**Material for the task:**
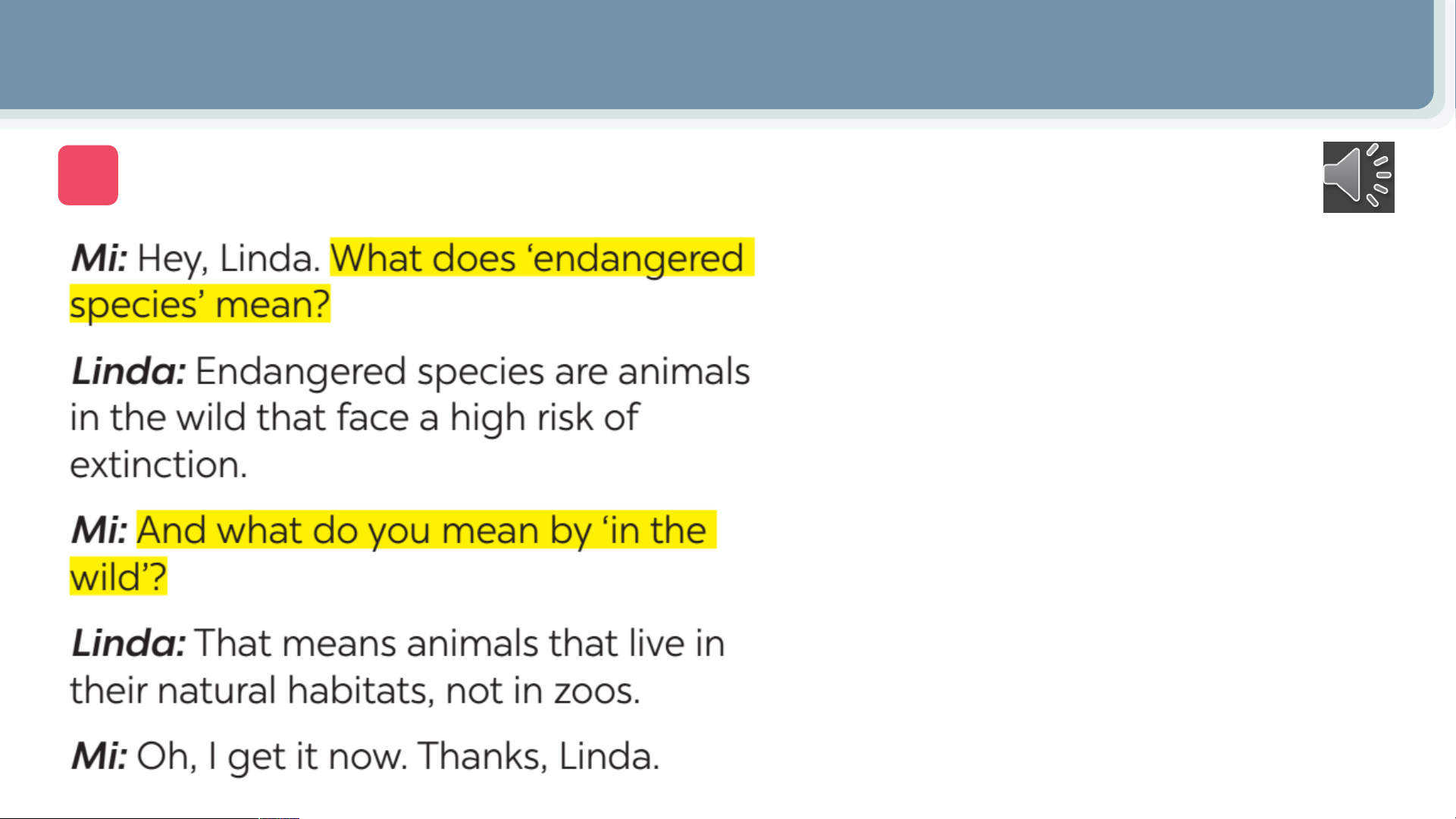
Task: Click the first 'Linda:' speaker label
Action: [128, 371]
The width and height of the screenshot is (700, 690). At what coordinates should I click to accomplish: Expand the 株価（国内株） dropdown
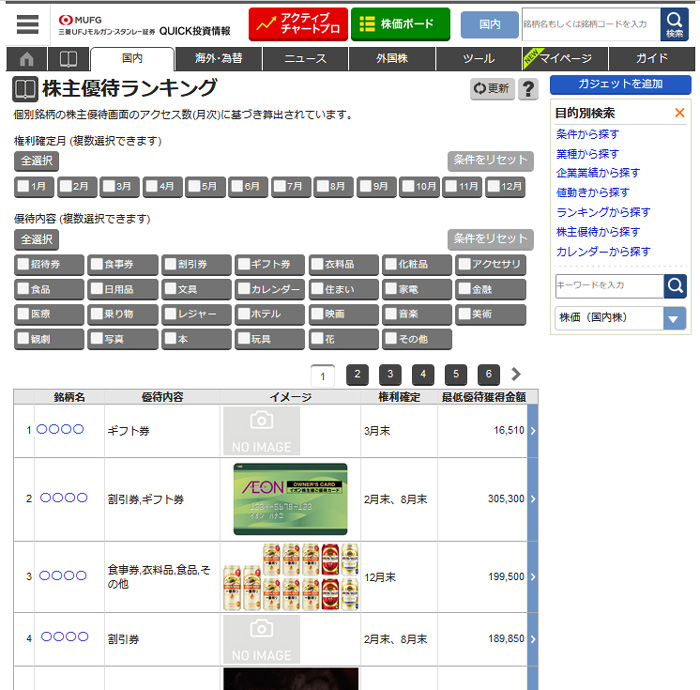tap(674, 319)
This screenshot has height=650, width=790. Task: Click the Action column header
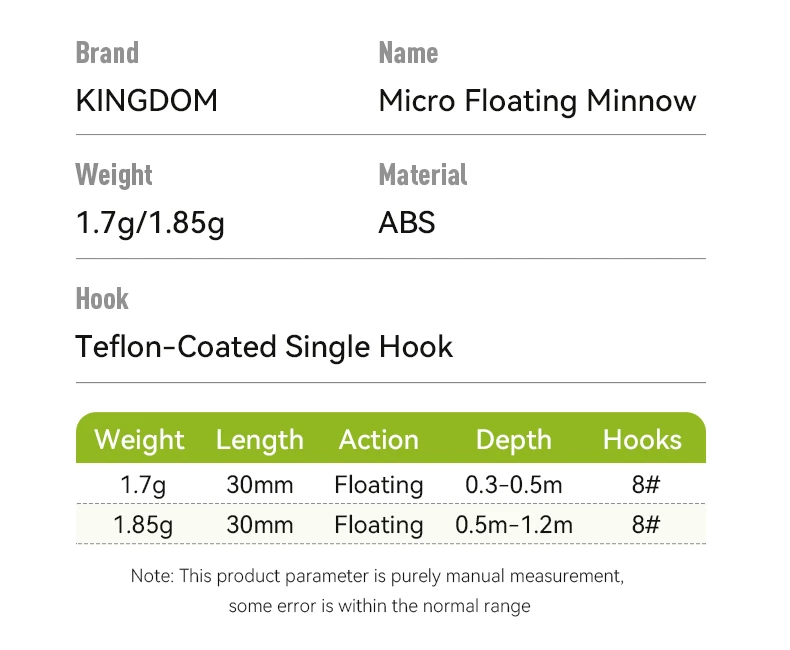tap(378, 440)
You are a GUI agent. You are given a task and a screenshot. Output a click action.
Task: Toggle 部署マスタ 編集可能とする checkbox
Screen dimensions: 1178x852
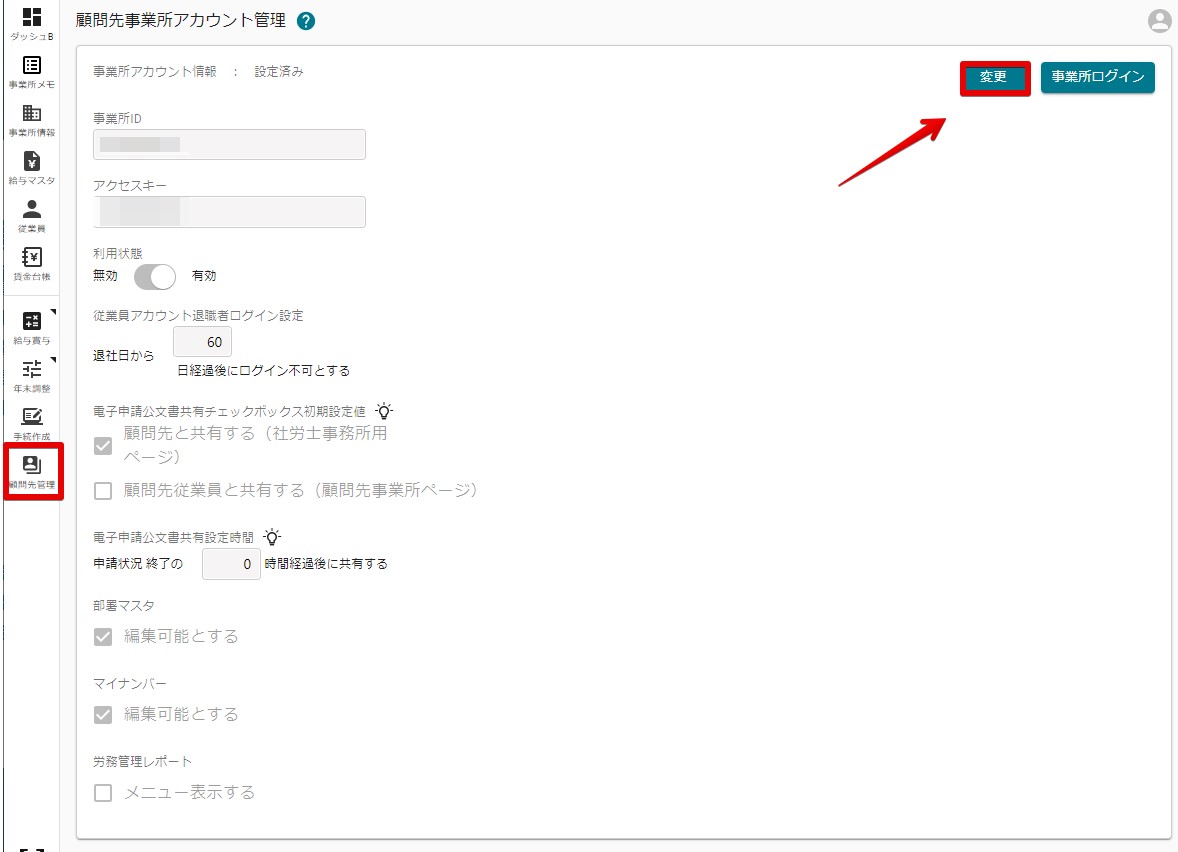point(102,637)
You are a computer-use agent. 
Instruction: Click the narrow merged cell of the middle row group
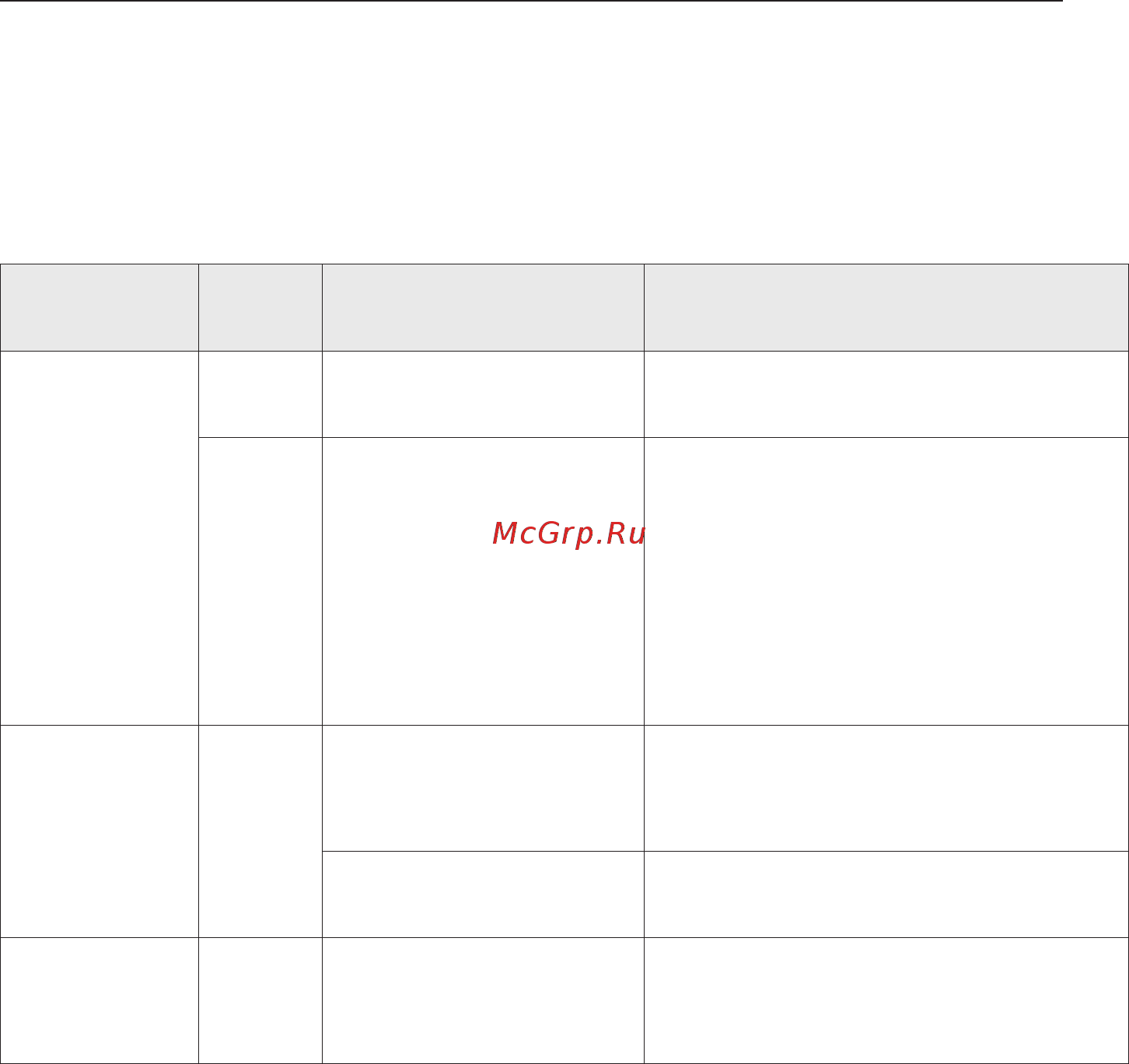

**Problem:** I need every line of the data that has the word "agent"; please list them.

**Task output:**
You are a GUI agent. You are given a task and a screenshot. Output a click action.
You are a computer-use agent. 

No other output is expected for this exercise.